Surprisingly, it was Larry Kudlow (not exactly someone you might expect to defend a democratic incumbent) representing the voice of reason, noting that
"I've worked in the White House under Reagan and there's no way those numbers can be manipulated."
What is absurd about the whole debate is that one doesn't have to posit some far-reaching conspiracy in order to claim that the economy is still stuck in neutral. In other words, rather than spending time worrying about how the numbers may or may not have been massaged, one might consider actually looking at the numbers first to ensure that they are indeed positive.
Mohamed El-Erian for example had the following to say about the conspiracy theories:
"This is just what happens when you have two different ways of collecting data."
This gets to the heart of the matter. There are two different surveys to consider. One survey polls employers while the other is a phone survey with 50,000 households. The household survey is what yields the unemployment rate. While the establishment survey showed the economy added 114,000 jobs in September, the household survey showed the U.S. added an astounding 873,000 new positions during the month. This was the largest monthly increase in the household survey number in 29 years.
This epic rise in the household survey is what accounted for the decline in the headline unemployment rate and this is where critics should be looking to determine the reason for the increase rather than simply claiming that the number must be fictitious. As I noted in an article published early Friday, a quick look at the data on the Bureau of Labor Statistics web page reveals the reason for the sharp increase in the household survey:
"...'part time jobs for economic reasons' rose by 582,000 in September, the largest monthly increase since the first quarter of 2009 when the U.S. was mired in the financial crisis."
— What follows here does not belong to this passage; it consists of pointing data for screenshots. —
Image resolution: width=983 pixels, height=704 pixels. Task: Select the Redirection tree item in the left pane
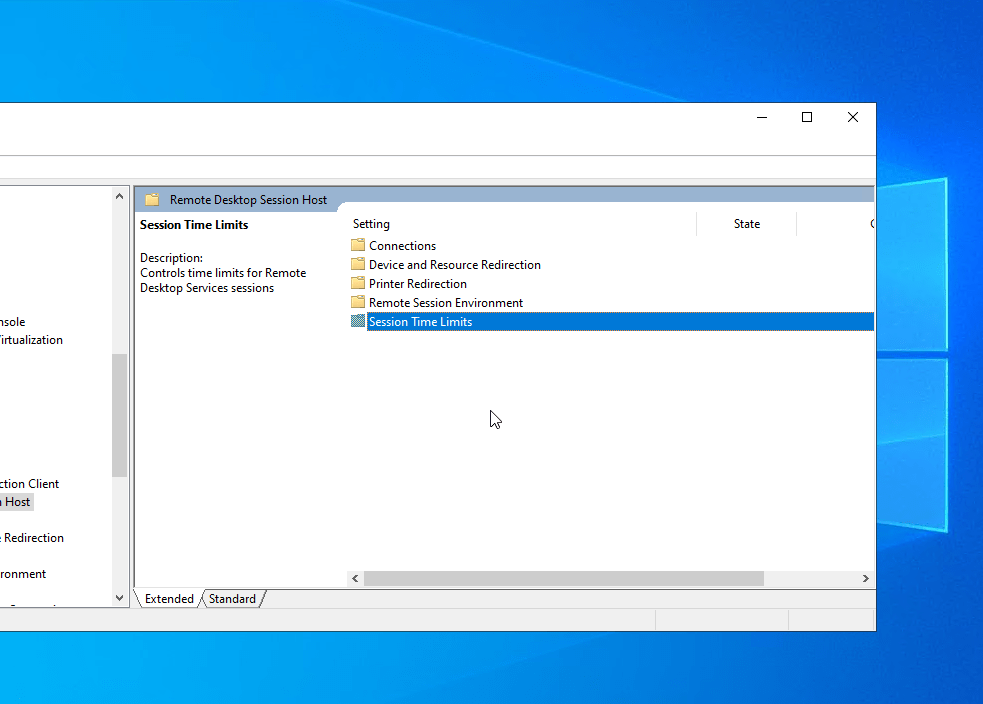coord(33,538)
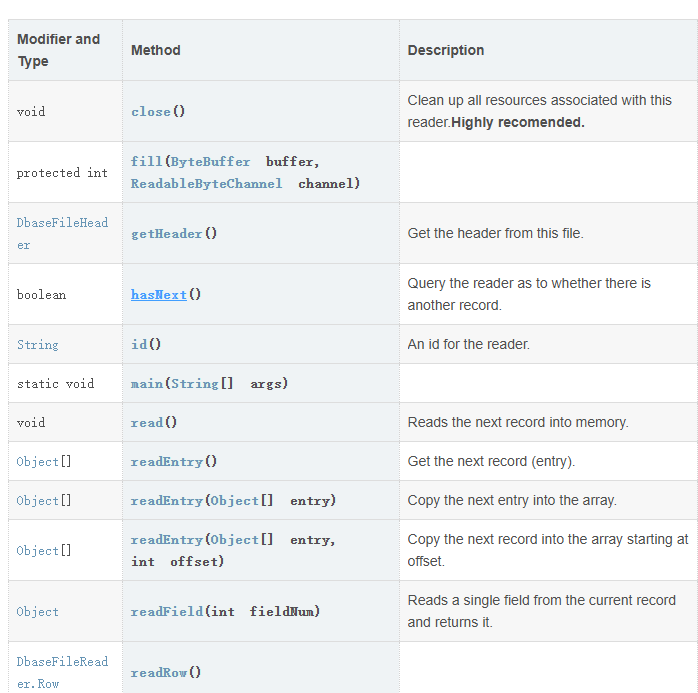Viewport: 698px width, 693px height.
Task: Open the close() method link
Action: 150,111
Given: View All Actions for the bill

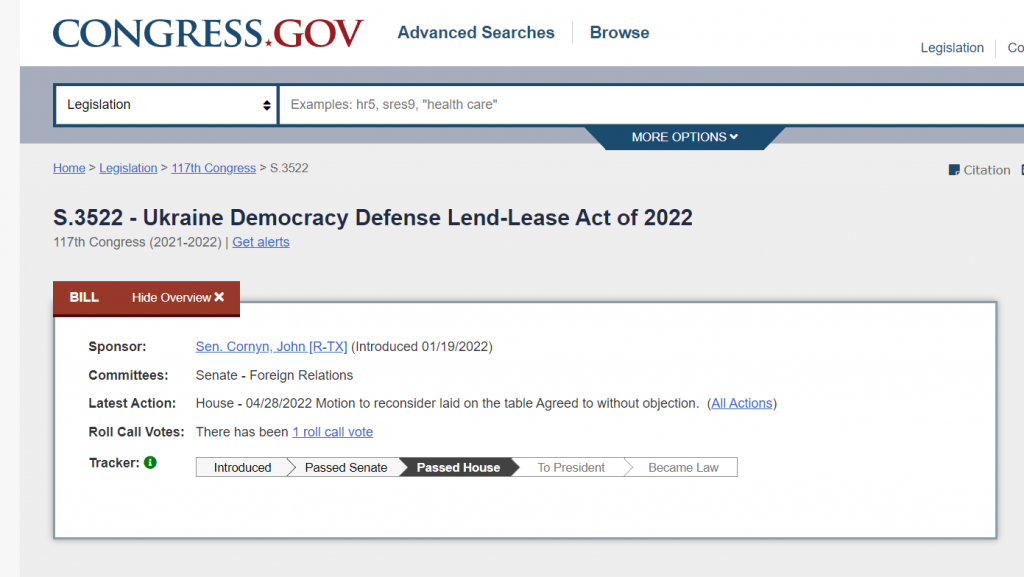Looking at the screenshot, I should [741, 404].
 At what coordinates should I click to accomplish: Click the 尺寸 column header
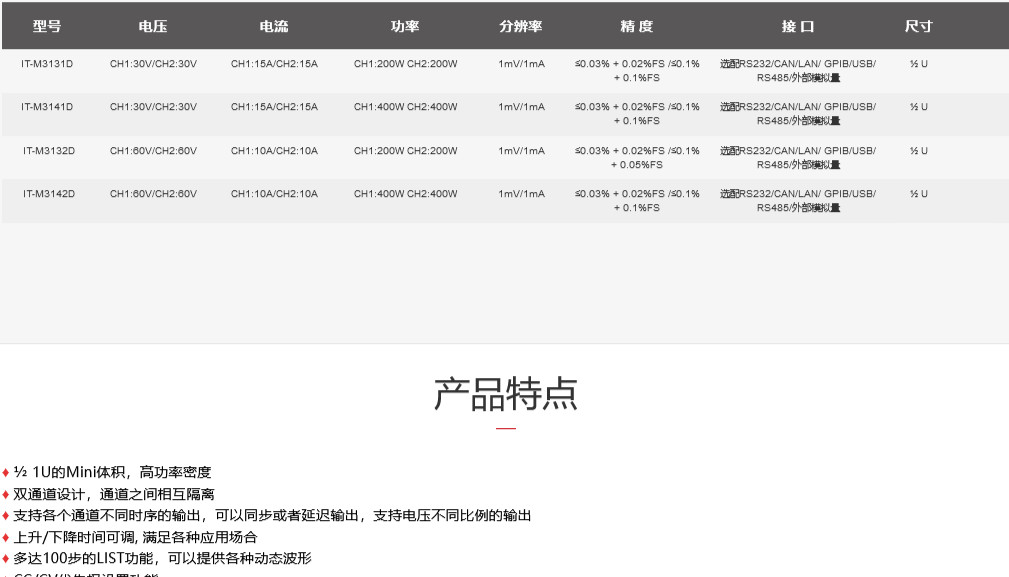[x=918, y=27]
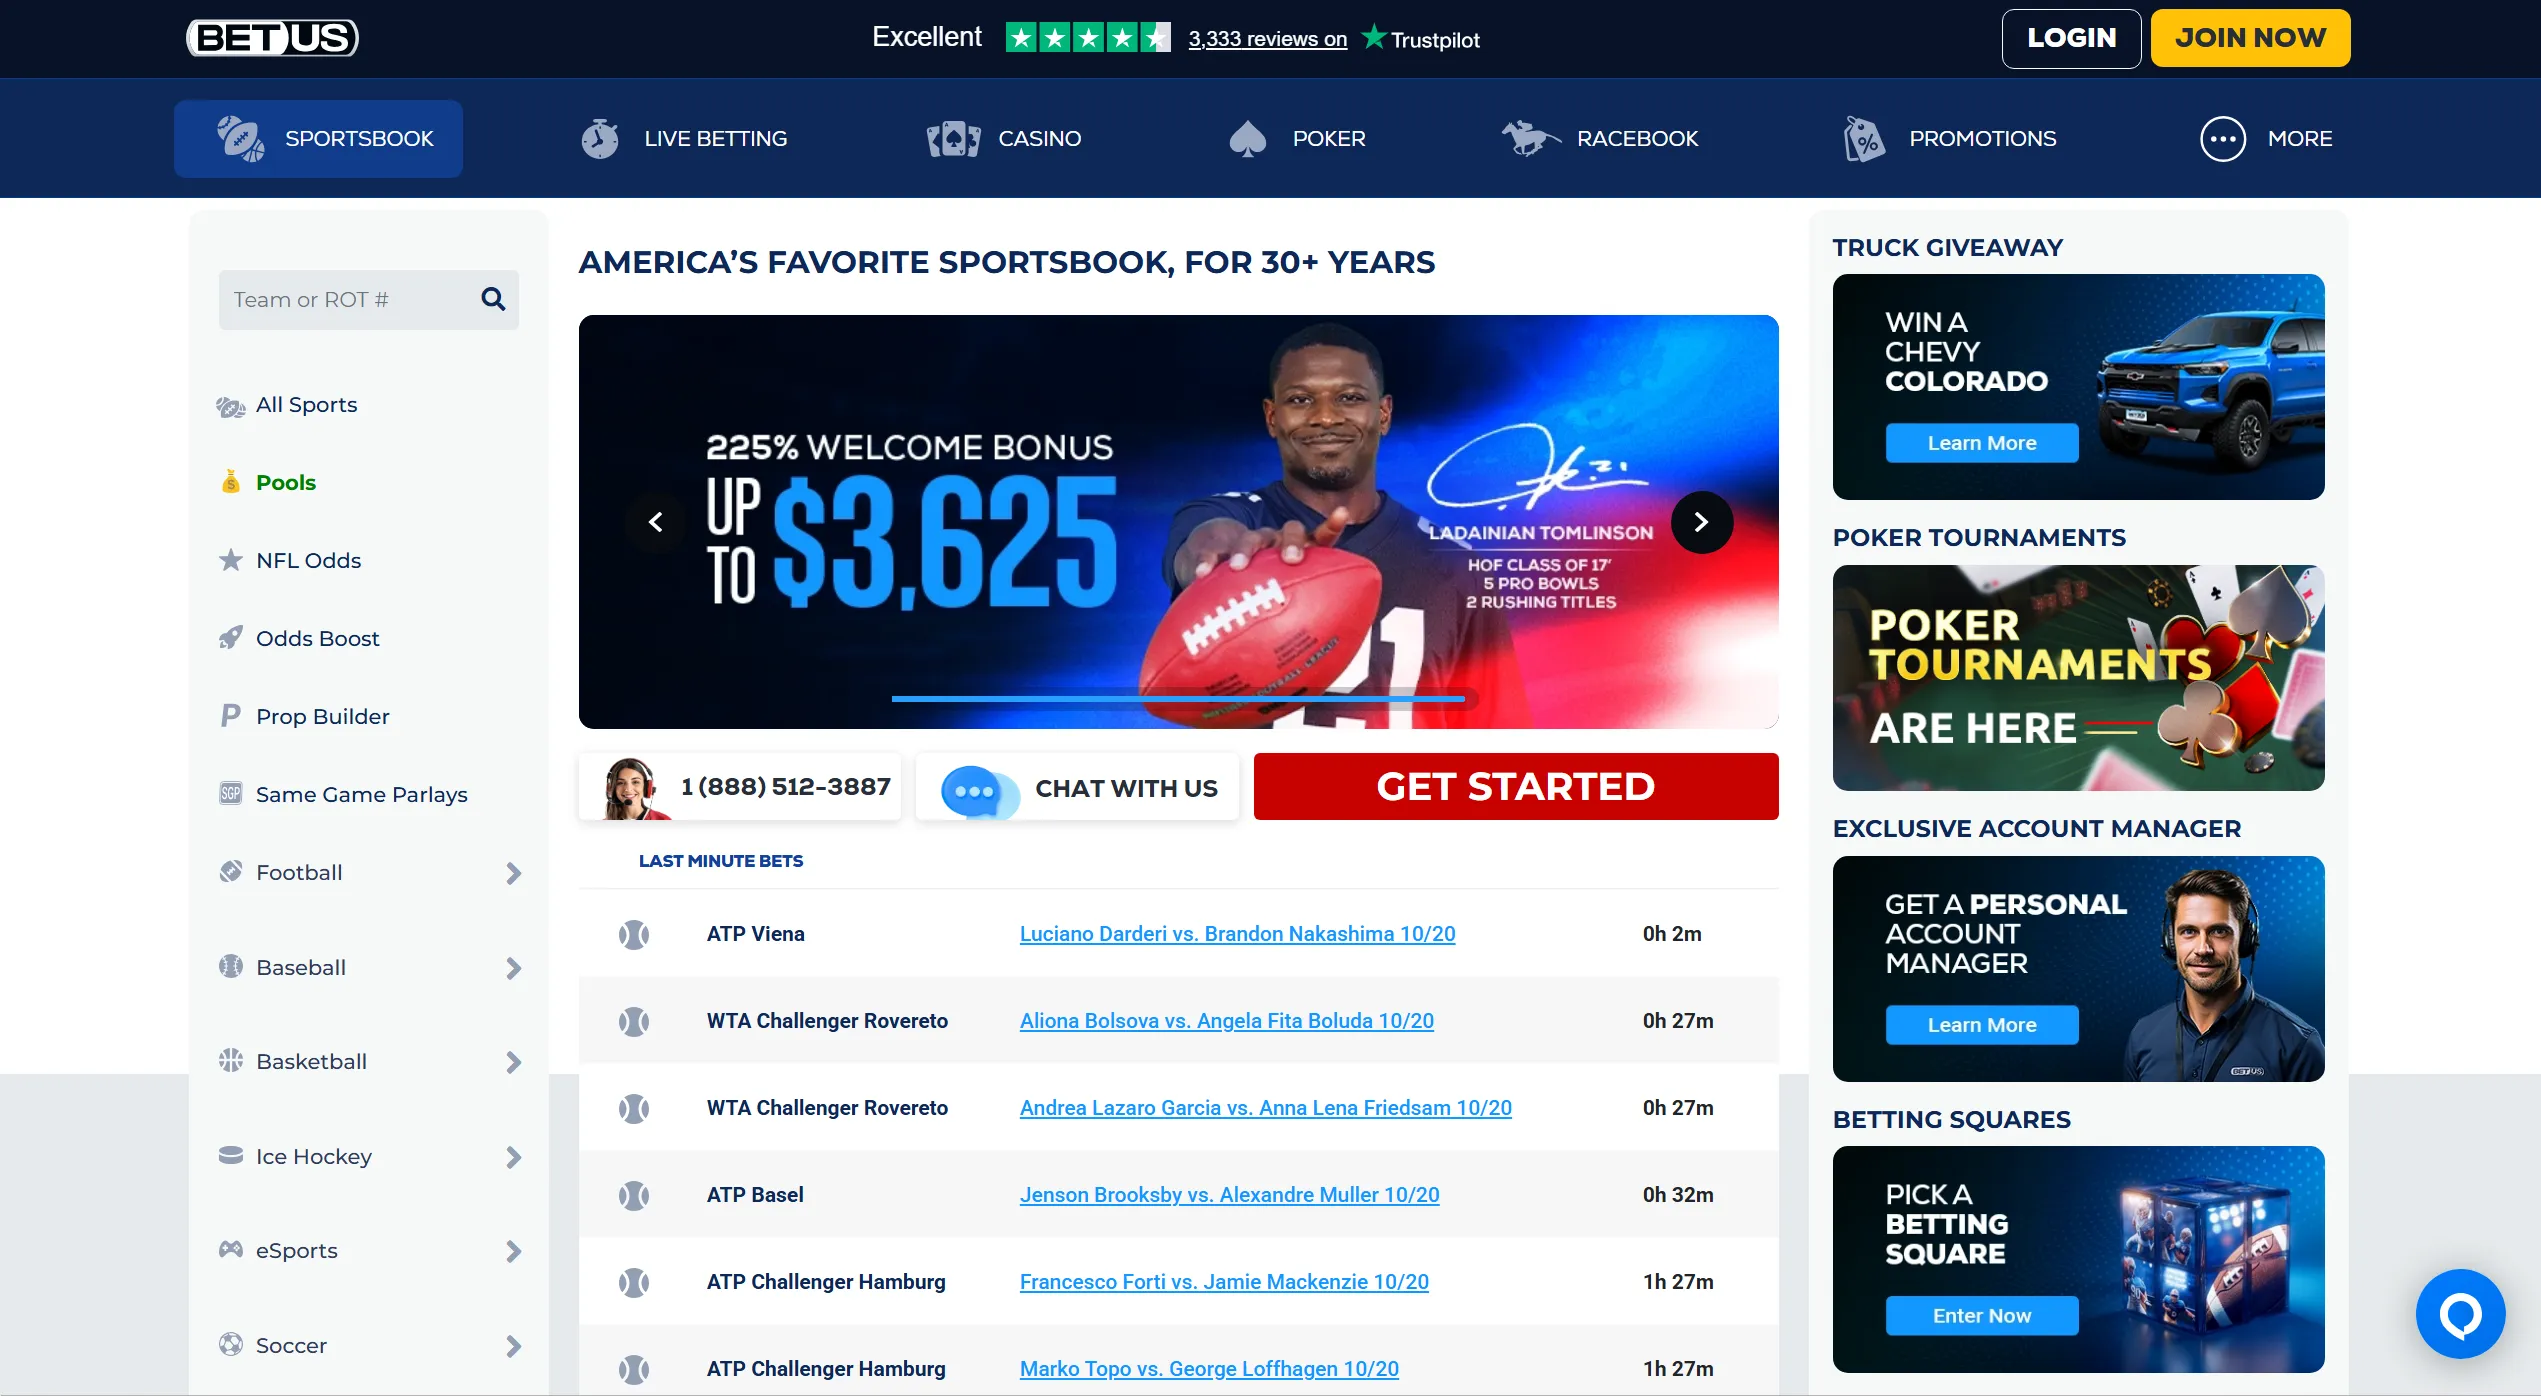Image resolution: width=2541 pixels, height=1396 pixels.
Task: Select the NFL Odds star icon
Action: (x=231, y=560)
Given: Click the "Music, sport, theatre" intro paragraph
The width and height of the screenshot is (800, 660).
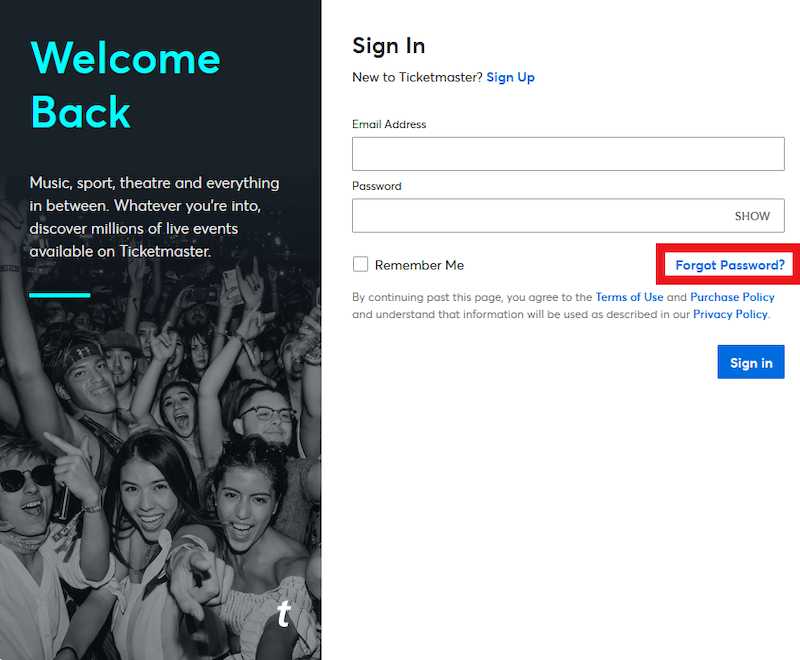Looking at the screenshot, I should click(155, 217).
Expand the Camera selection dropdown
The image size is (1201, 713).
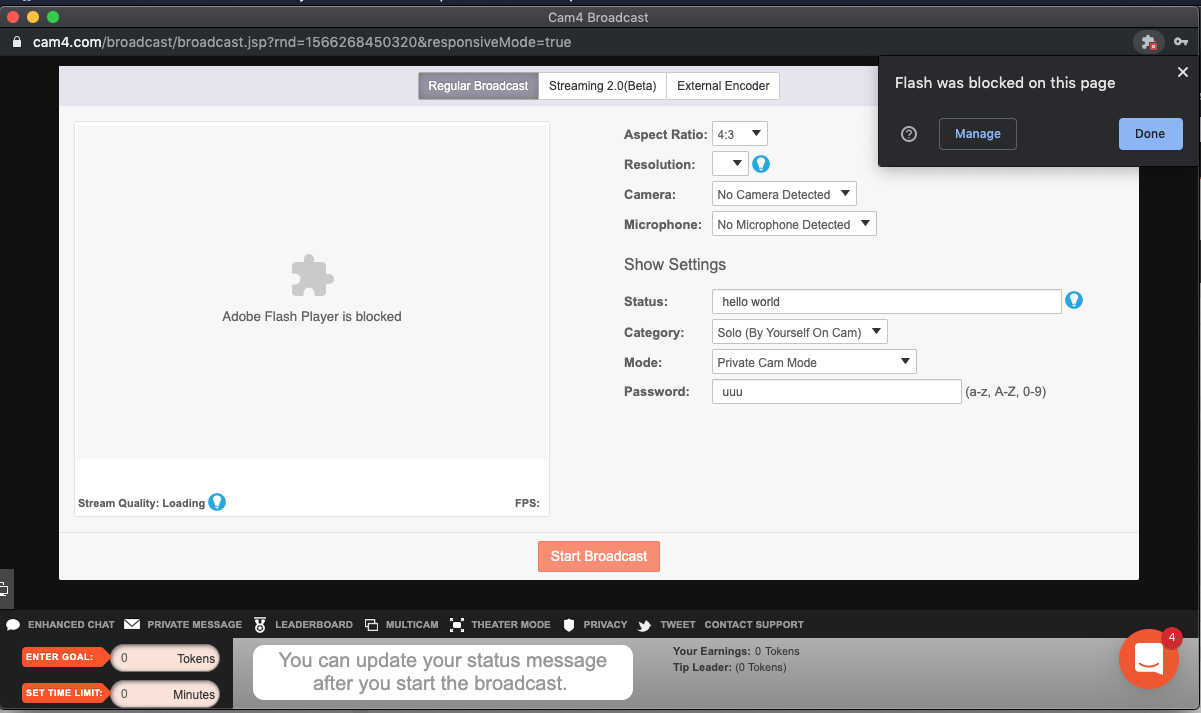click(x=784, y=194)
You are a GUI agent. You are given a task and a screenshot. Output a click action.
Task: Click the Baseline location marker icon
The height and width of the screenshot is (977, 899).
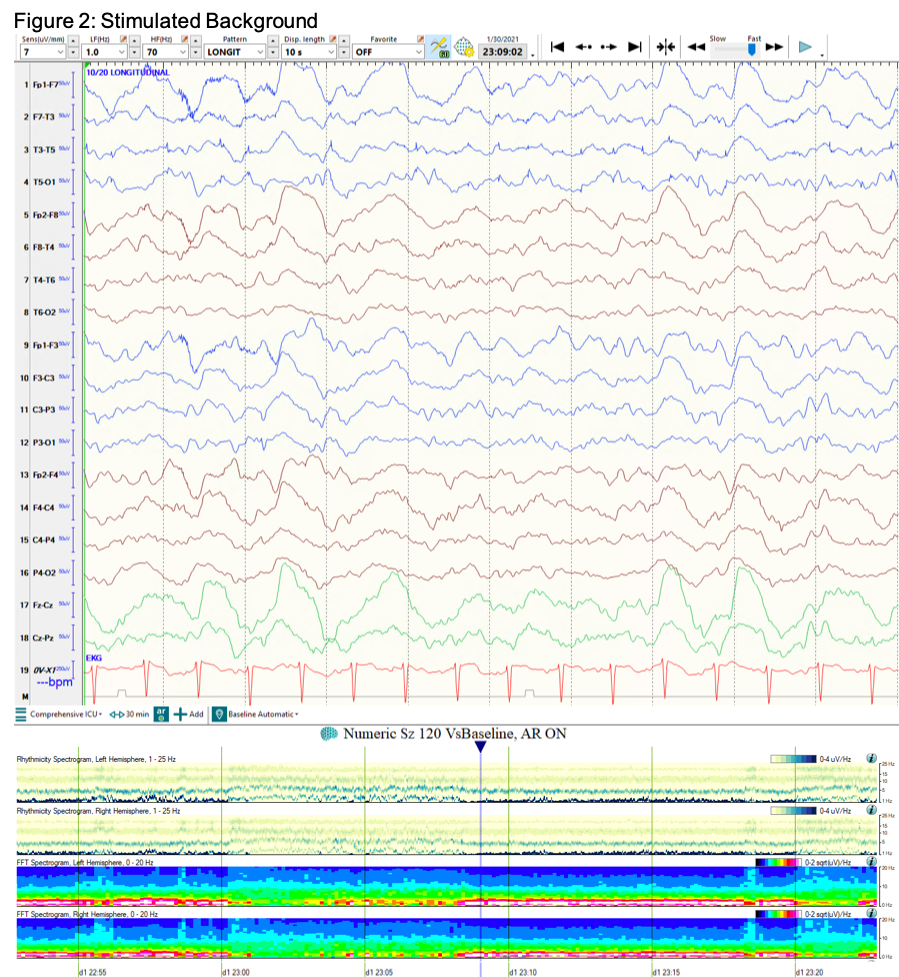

Put simply, 67% of the new jobs reported by households were part time jobs taken because full time employment was not available. As a result of this, the U-6 'underemployment' measure didn't budge from August, remaining at 14.7%. From Goldman:
"One anomaly in the household data is that the U-6 measure of underemployment remained at the 14.7% level reported for August; this is due to a large increase in the number of workers working part time for economic reasons." (emphasis mine)
The takeaway here is that the right way to criticize this jobs number is to point out that the numbers suggest America is becoming a nation of part time workers. Critics might also have mentioned that the report showed manufacturing jobs fell by 16,000 in September providing further evidence of soft demand. This would have made for a far more defensible critique of the data than claiming a vast conspiracy.
At the end of the day however, most serious observers don't think September's jobs report means much in terms of foreshadowing an appreciable increase in the pace of the economic recovery. Specifically, Mohamed El-Erian opined that fundamentals are still very weak and do not justify equity valuations:
"So far, we've had a rally based on chopping off the tails of catastrophe between what the Fed and ECB have been doing...but in order to keep going, we need the handoff to fundamentals...the rally can only continue if the fundamentals take control."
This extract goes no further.